Proposal Damai Rusia-Ukraina, Perempuan Indonesia Raya: Prabowo Perjuangkan Perempuan dan Anak Korban Perang

Gempita.co-Aktivis Perempuan dan Wakil Ketua Umum Perempuan Indonesia Raya (PIRA), Edriana, menilai bahwa proposal perdamaian Rusia-Ukraina yang ditawarkan oleh Prabowo Subianto di forum internasional bukti bahwa ia sosok yang pemberani dan punya sikap yang jelas, karena perang yang tidak kunjung usai telah memberikan dampak buruk terhadap kemanusian terutama nasib anak-anak dan kaum perempuan.

Menteri Pertahanan (Menhan) Prabowo Subianto mengusulkan rencana perdamaian untuk perang di Ukraina. Salah satunya menyerukan agar kedua pasukan mundur dan membuat zona demiliterisasi dan mengundang keterlibatan PBB untuk terlibat dalam resolusi konflik  di wilayah yang disengketakan.

Bacaan Lainnya
Gempita Bali Transport

Hal ini disampaikan Prabowo saat berbicara di International Institute for Strategic Studies (IISS) Shangri-La Dialogue ke-20 di Singapura pada Sabtu (3/6/2023).

Edriana berkata perang atas alasan apapun harus diakhiri jika kita ingin hidup damai. Perang tidak sekadar adu gengsi siapa yang harus menang atau kalah. Namun, kemanusian harus diletakkan diatas segalanya.

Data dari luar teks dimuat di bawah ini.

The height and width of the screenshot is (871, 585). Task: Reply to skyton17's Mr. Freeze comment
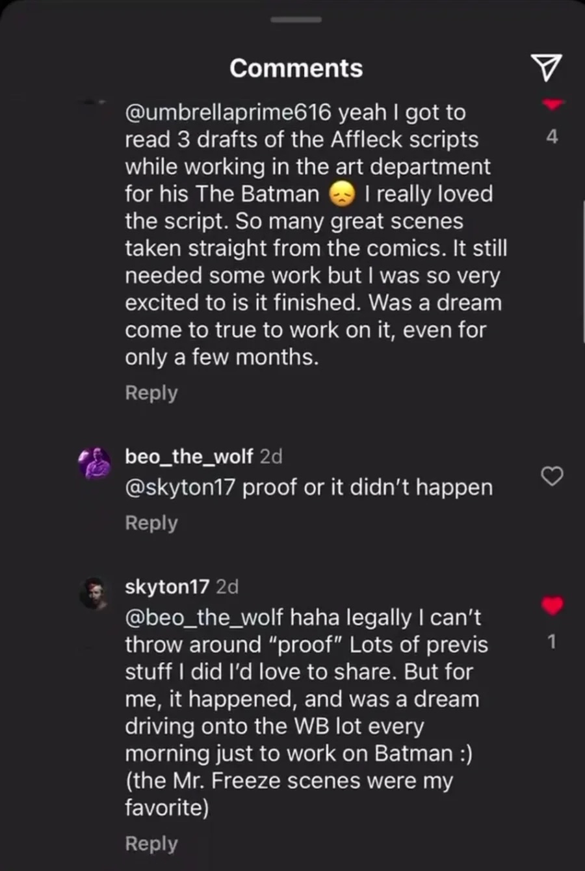click(x=151, y=844)
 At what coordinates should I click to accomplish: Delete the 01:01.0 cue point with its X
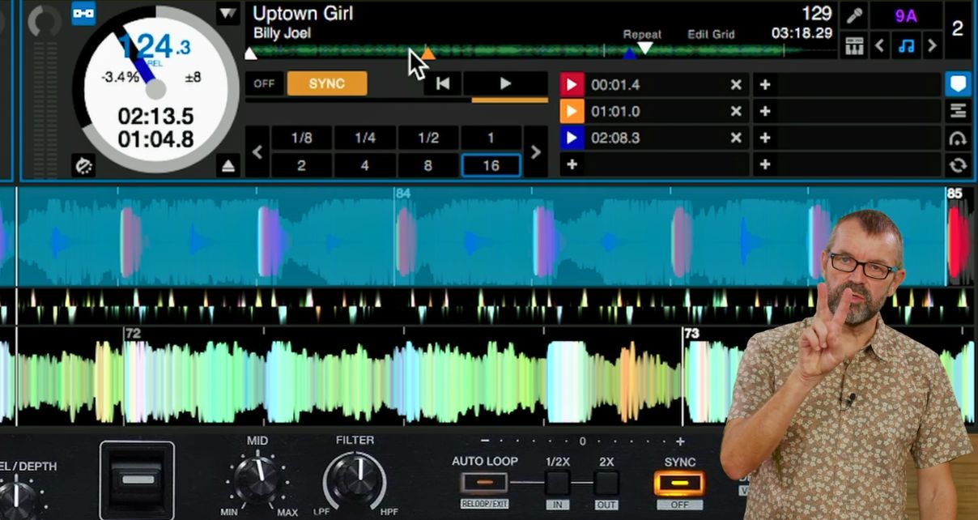735,111
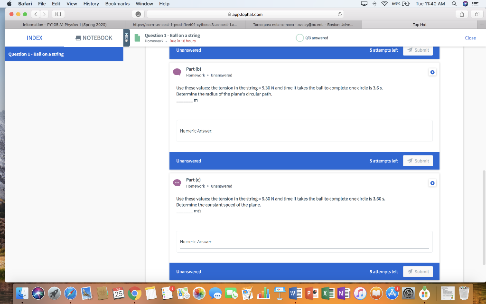Click the Close link in Top Hat
The image size is (486, 304).
[470, 38]
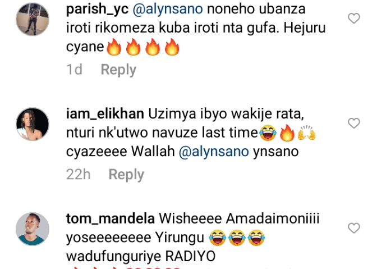The height and width of the screenshot is (269, 377).
Task: Click the laughing emojis after "Yirungu"
Action: [x=237, y=238]
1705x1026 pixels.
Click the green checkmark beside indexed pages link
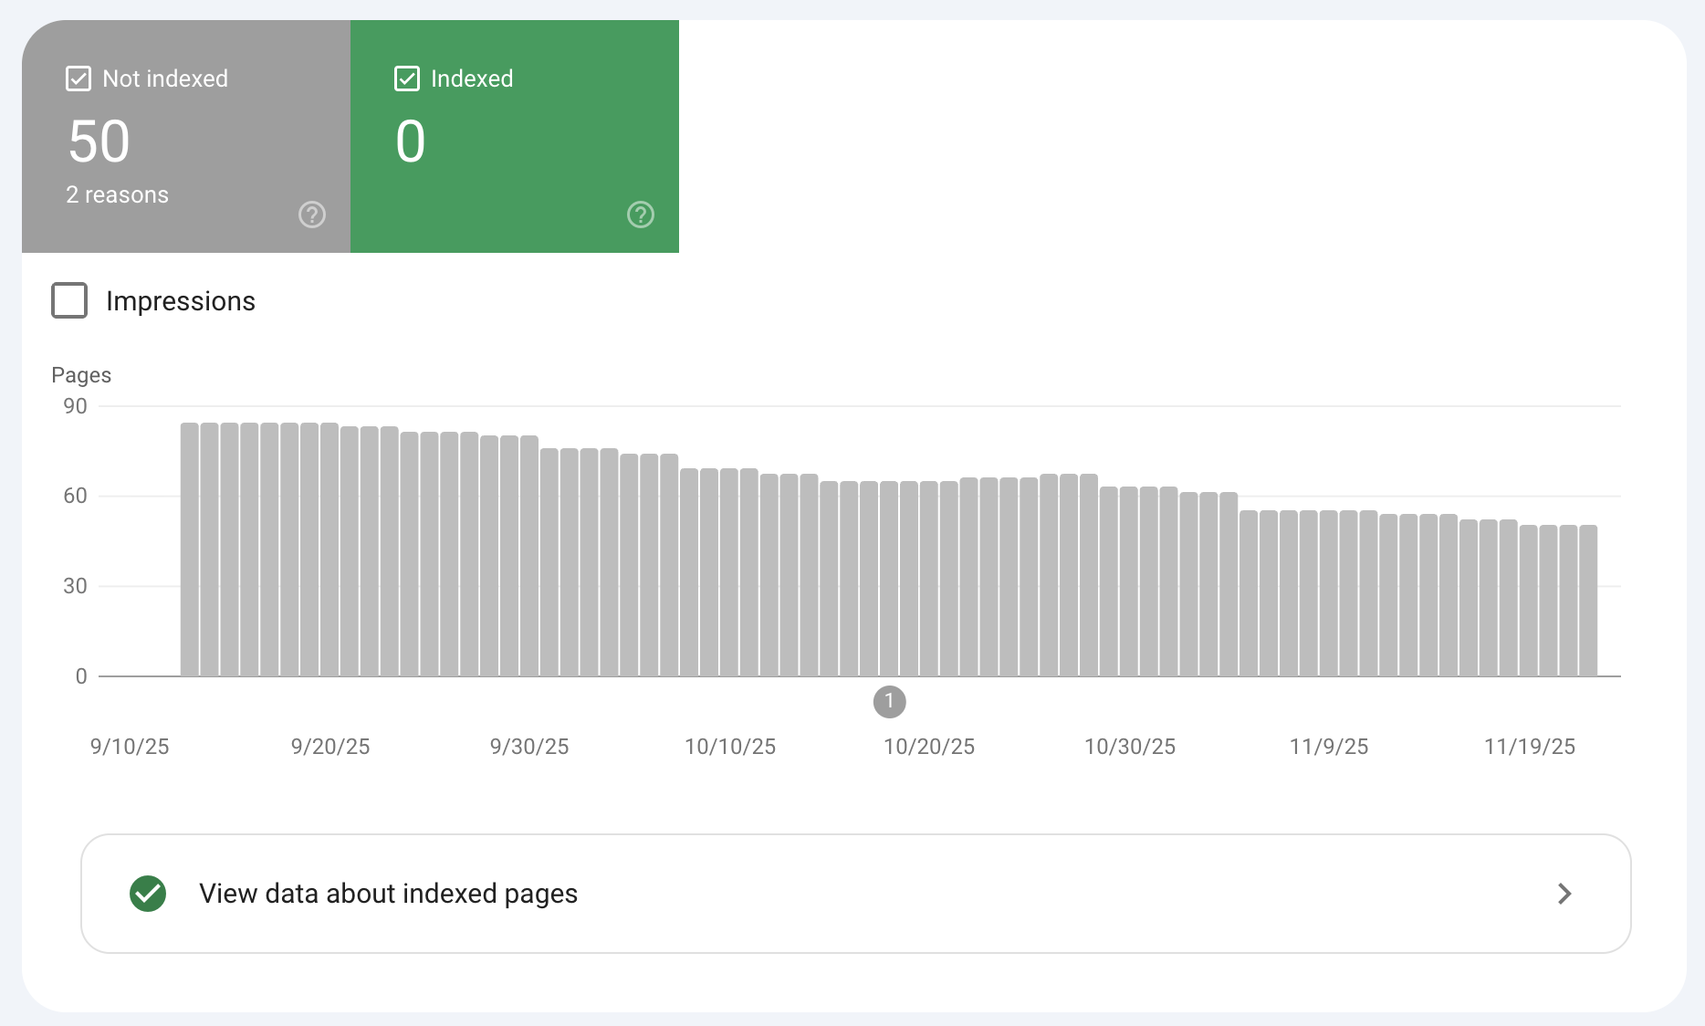(x=148, y=894)
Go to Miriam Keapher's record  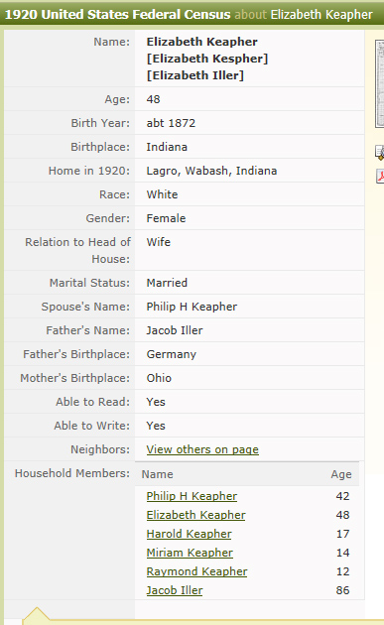click(x=190, y=553)
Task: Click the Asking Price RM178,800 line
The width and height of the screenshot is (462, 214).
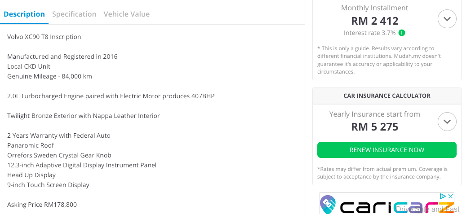Action: pos(42,205)
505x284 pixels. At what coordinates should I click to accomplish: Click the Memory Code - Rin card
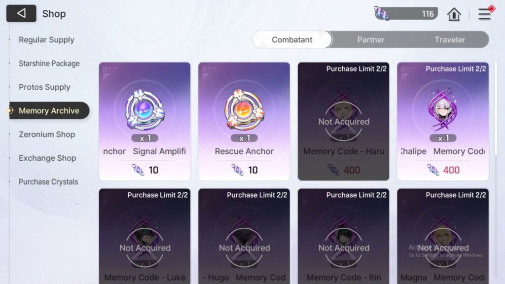[343, 236]
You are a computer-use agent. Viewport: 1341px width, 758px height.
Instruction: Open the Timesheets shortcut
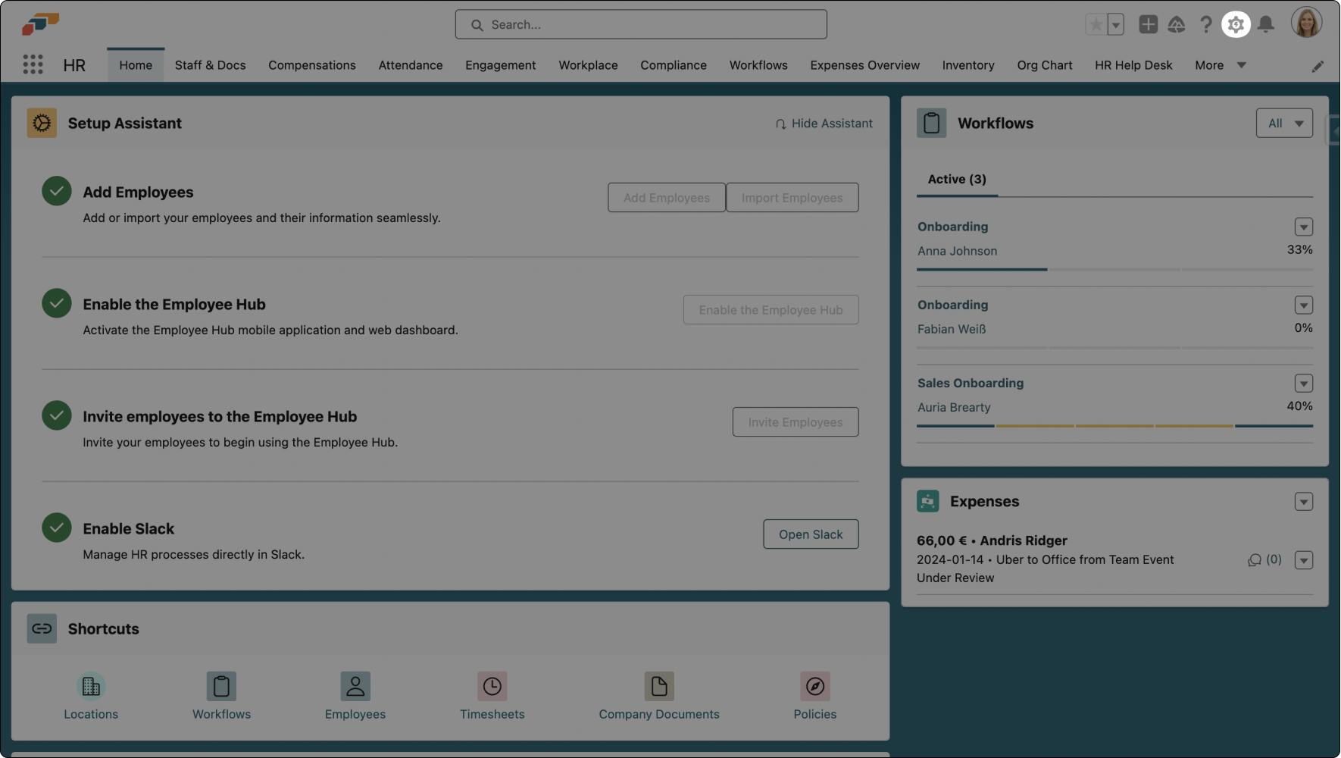(492, 695)
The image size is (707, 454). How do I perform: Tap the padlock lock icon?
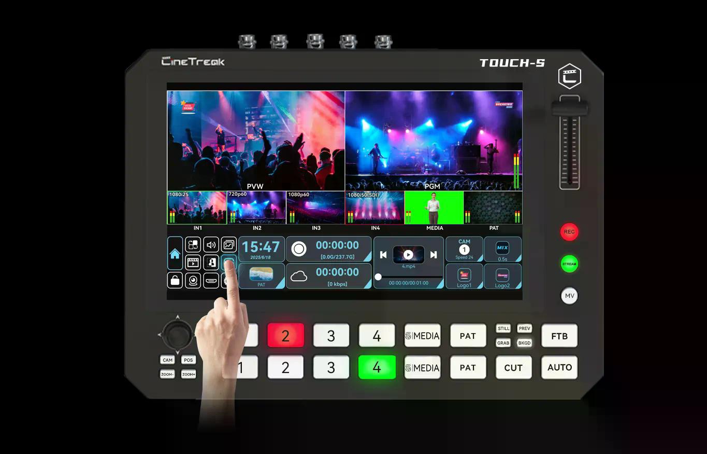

Banyak anak-anak yang menjadi korban dalam setiap perang, mulai dari korban fisik, trauma mental akibat setiap hari harus melihat kekerasan disekitarnya, harus terhenti sekolahnya dan kehilangan waktu bermain dengan keluarga dan temannya.

Begitupun juga kita lihat bagaimana perempuan menjadi korban dari kekejaman perang. Hal tersebut yang dijelaskan oleh Prabowo sebagai alasan agar segera mengakhiri perang Rusia dan Ukrania.

“Sikap berani yang dipilih oleh Prabowo dengan menawarkan proposal damai konflik Rusia-Ukraina bukti bahwa ia  peduli dengan nasib anak-anak dan kaum perempuan yang selalu menjadi korban kemanusiaan  di wilayah perang,” jelas Edriana.

Edriana juga mengungkapkan bahwa perempuan tidak hanya terdampak secara fisik saja, tetapi juga secara psikologis karena menyaksikan orang-orang terkasihnya yang harus pergi kemedan perang dan tidak ada kepastian apakah akan kembali pulang dalam keadaan hidup, cacat atau mati.

Perang dengan alasan apapun, apakah karna agama, etnisitas atau perebutan sumberdaya dan kuasa yang berkepanjangan bahkan menyebabkan perempuan menjadi korban pelampiasan nafsu laki-laki yang sedang berperang.

Ia juga mengungkapkan bahwa perempuan selalu dipersonifikasikan sebagai simbol dari harga diri sebuah bangsa, maka perempuan menjadi korban perkosaan sebagai penaklukan dari simbol kehormatan dari negara yang sedang berperang.

Perkosaan terhadap perempuan dipandang sebagai penaklukan terhadap bangsa yang diperangi atau bangsa yang dijajah.  Terjadi perkosaan massal terhadap perempuan untuk menunjukkan bahwa negara “lawan” telah gagal dalam melindungi para perempuannya, perkosaan terhadap perempuan, anak perempuan, saudara perempuan, istri bahkan ibu dari para pihak yang berperang dianggap sebagai penaklukan terhadap lawan.

“Di era perang dunia kedua kita mengenal Jugun Ianfu, perempuan-perempuan dijadikan budak seksual oleh penjajah pada masa penjajahan Jepang di Indonesia. Jugun Ianfu terkenal sebagai perempuan yang menjadi korban sebagai budak seksual tentara Jepang dinegara-negara jajahannya termasuk Indonesia, dimana puluhan ribu perempuan yang dipaksa menjadi Jugus Ianfu di Indonesia,” ungkap Edriana.